Born one year after King’s 1968 assassination, I possess no memories of his role in the modern American civil-rights movement. But everything that I’ve learned has been accentuated by two American Jews whose lives intersected with both King’s and mine: my mother’s Aunt Esther and my father’s mentor Abraham (Abe) Briloff.

A New Yorker from her childhood immigration in 1920 until she died in 2005, Esther taught me about “social justice” long before I encountered the term. I cannot remember when I didn’t know that she “marched with Dr King” in the South. I’ve always perceived her action, as a “white” Jewish woman, as exceptional (and exceptionally brave). But, eventually, I realised that, for Esther, marching was a simple matter of doing what was right — and following her hero’s example.

Esther, who had no children of her own, shared an extraordinarily close relationship with my mother. Esther’s most prized possessions — including the title page of her copy of King’s 1963 Why We Can’t Wait, which he autographed for her— are now my mother’s. This Shabbat, as she does every year at this time, Mom will lend this precious item to our synagogue as part of the annual congregational commemoration of King’s life and leadership — which includes a speaker sponsored by my parents in Aunt Esther’s memory.

Our family also treasures the memory of Abe Briloff, whose fourth yarzheit was observed a few weeks ago. My father was a student at The City University of New York in the 1960s when he met this distinguished professor of accountancy who would come to mean so much to him professionally and personally.

Dad didn’t realise at first how many other people already relied on Abe’s integrity and intellect — including the acclaimed entertainer and activist Harry Belafonte, and Belafonte’s close friend: Dr Martin Luther King Jr.

As my father later learned — and, as Belafonte recounts in his 2011 memoir — Abe played a small but significant cameo in the events surrounding King’s famous arrest and incarceration in Birmingham, Alabama, in April 1963.

“As always when Martin was jailed,” Belafonte’s book explains, “my first call was to [King’s wife] Coretta, to sympathise with her and to see what I could do for her.” Hearing a lot of household noise on the other end, and aware that Mrs King had only recently given birth to her fourth child, Belafonte asked who was helping her at home. Mrs King answered she was alone; her husband didn’t believe they could afford to hire anyone. Besides, people would think that, with staff, the Kings were “living too high”.

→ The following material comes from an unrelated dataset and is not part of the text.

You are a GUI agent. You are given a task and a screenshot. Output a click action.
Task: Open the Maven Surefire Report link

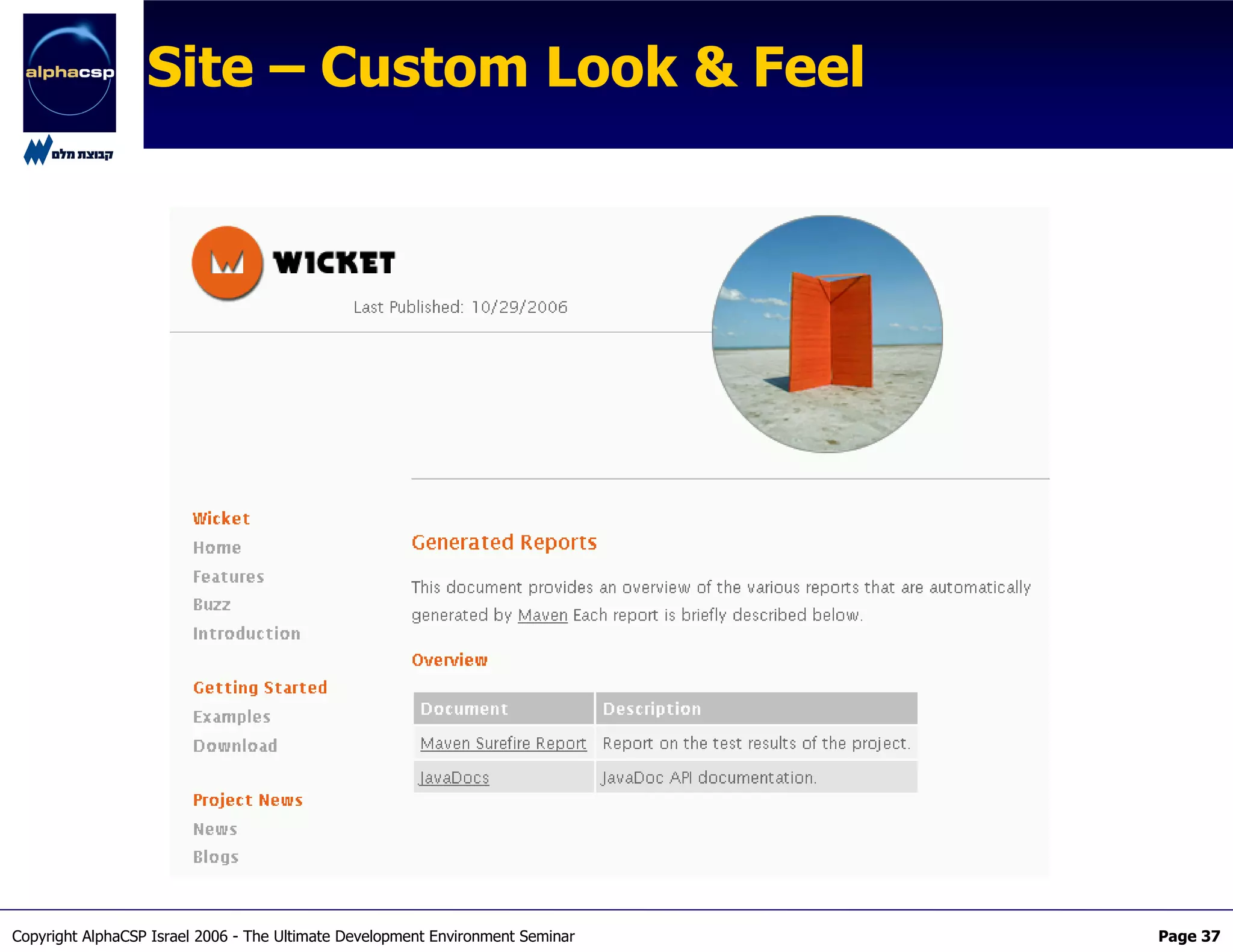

“I knew what Martin earned as preacher: about $6,000 to $7,000 a year,” writes Belafonte, which, “even in 1963,” wasn’t much. Belafonte decided to act: “‘From this moment on,’ I told her, ‘you’re going to have a housekeeper and a secretary, and I want you to identify a driver who can take you wherever you need to go. And if anyone wants to know how you can afford that, you just say Harry’s paying.’”

Belafonte writes that he “felt pretty good” about this arrangement — “until my accountant, Abe Briloff, saw the entry in my accounting books. ‘You can’t have these people on the company payroll,’ he told me. ‘They don’t work for your entertainment company; you can’t deduct their wages from your taxes. If you want these people to work for the Kings, you have to pay them out of your pocket, after taxes, 100 per cent.’” Belafonte followed Abe’s advice.

“Not long after,” Belafonte’s story continues, “Martin was audited.” The auditors wanted to know how King was paying his staff. King told them. “In a matter of hours, there were two IRS [Internal Revenue Service] guys in my New York office,” Belafonte recalled. “Abe produced the records — taxes paid on the money I paid them, staff withholding taxes paid, too. It was all 100 per cent clean.” Much to the agents’ disappointment — what a coup it would have been for them to have uncovered anything remotely questionable connected to Martin Luther King.

In the vast history of King’s life and legacy, Aunt Esther and Abe Briloff may be small footnotes. But in ways that far transcend what I have able to share in the space of this column, these two people who touched my life embodied courage, justice, and righteousness: They embodied — up close and personal — the spirit of Dr Martin Luther King, Jr.